Não podemos deixar de lembrar o clima criado após 2002 quando o Congresso dos Estados Unidos sancionou Lei Sarbanes-Oxley, conhecida como SOx, decorrente de uma série de escândalos financeiros, manipulações contábeis e práticas fraudulentas, realizadas por grandes empresas, abalando o mercado financeiro e os investidores, em função de manipulação de dados contábeis.

Em ambos os casos as reações foram as mais diversas, com grande preocupação com prazos, custos de adaptação, volume de trabalho, treinamento das pessoas, contratação de consultorias e da necessidade de algumas empresas em divulgar que já estavam em “compliance”.

Afinal, o que incorporamos na cultura corporativa com relação a gestão efetiva de nossos processos, dados e informações?

Eu vejo que hoje vivenciamos situação similar em relação à LGPD. Se naquele tempo o produto era considerado um rei, hoje – em plena Era do Conhecimento – os dados são os principais ativos de uma companhia.

Nunca se pediu ao cliente tanta informação sobre ele: nome, cpf, rg, endereço, telefone, e-mail, etc… . Tudo isso com o nome de “é para o cadastro”. Esses dados são para o condomínio, na farmácia, no supermercado, no sorteio do shopping, no stand de vendas, e fico me perguntando: o que fazem com todo esse ativo estratégico?

Quanto vale a informação sobre ‘quem é’ e ‘como compra’ seu cliente? As empresas que fazem bom uso dos dados já podem confirmar que eles são vitais para a continuidade do negócio. Portanto, a responsabilidade por captar, tratar, armazenar e compartilhar é enorme.

Ao ler o noticiário você já deve ter percebido que valores como transparência e ética têm sido cobrados pelos consumidores de forma cada vez mais intensa. Além disso, a nova geração vem chegando ao mercado de trabalho e também ganhando espaço como ‘consumidores questionadores’, muito preocupados com a sustentabilidade dos produtos e serviços que consomem.

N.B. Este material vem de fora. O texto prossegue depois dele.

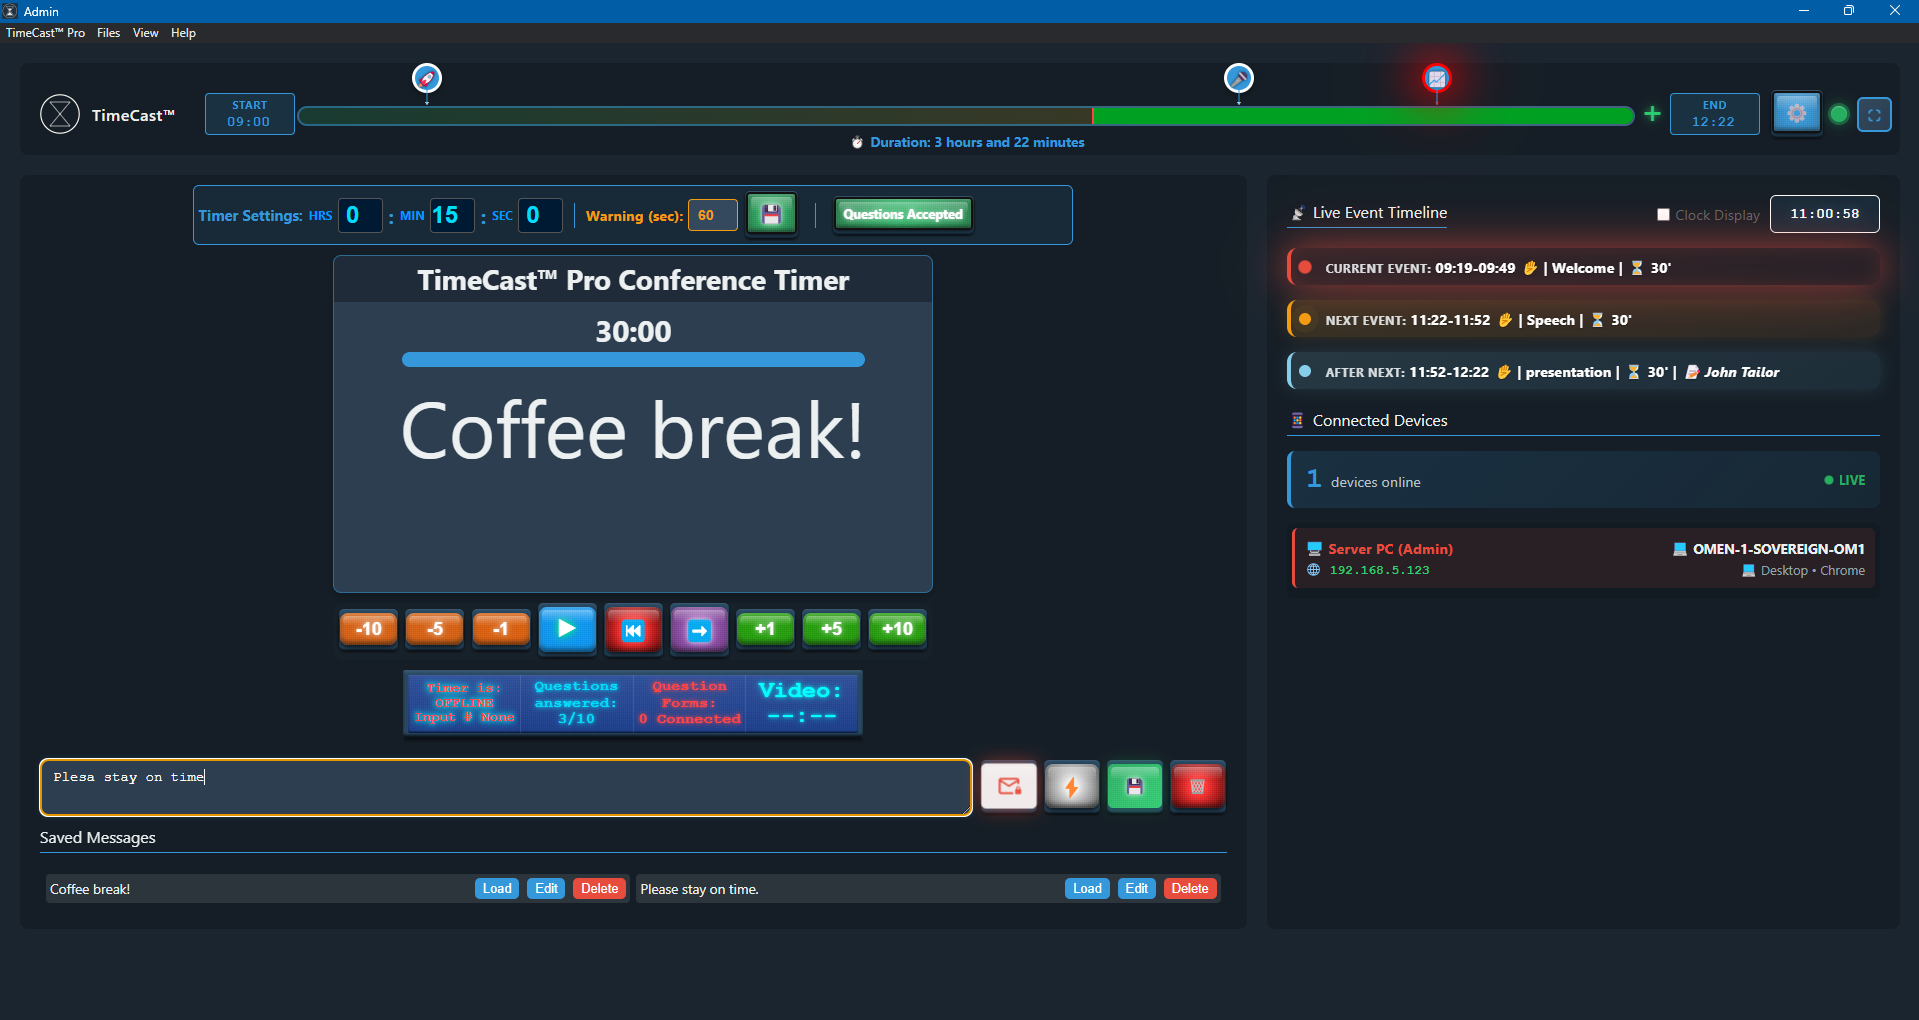This screenshot has height=1020, width=1919.
Task: Click the green status indicator light
Action: pyautogui.click(x=1838, y=114)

Com isso, as empresas que se posicionam com clareza e protegem os dados que recolhem, sem dúvida, constroem um diferencial competitivo do século 21. Faça essa reflexão: como sua empresa está ‘valorizando’ o que ‘é valioso’ para o seu cliente? Essa resposta é mais importante do que nunca!

Se sua empresa for capaz de mostrar que emprega todos os esforços necessários para proteger os dados pessoais de seus clientes e faz bom uso deles, terá a boa vontade a seu favor, caso haja uma falha e seu negócio precise de uma “segunda chance”.

Sem dúvida, a adequação às exigências da legislação trará custos adicionais para as empresas, exigirá qualificação dos profissionais e será necessário questionar e repensar diversos processos internos. Um grande esforço coletivo e, em muitos casos, a necessidade de parceiros especialistas para garantir que todos os gaps identificados foram sanados.

Assim como no passado o processo de certificação ISO 9000 e SOX demandaram esforços e levaram todo o mercado para um novo patamar de maturidade organizacional, a preparação para a LGPD vai muito além do atendimento a uma Lei. Implantar esse processo mostra o que é importante para sua empresa e como a marca percebe seus consumidores.

Tentar evitar a aplicação da Lei Geral de Proteção de Dados, postergar prazos ou atenuar penalidades certamente não beneficia o maior interessado: todos nós.

Estar pronto para a LGPD até agosto de 2020 é uma decisão estratégica que está muito mais relacionada a continuidade do seu negócio do que a eventual aplicação de uma multa. Afinal, respondendo a nossa dúvida, as informações hoje valem muito para as empresas, certamente muito mais do que a penalização prevista.

Pense nisso porque o mercado, meus caros, pode ser muito mais duro que a Lei.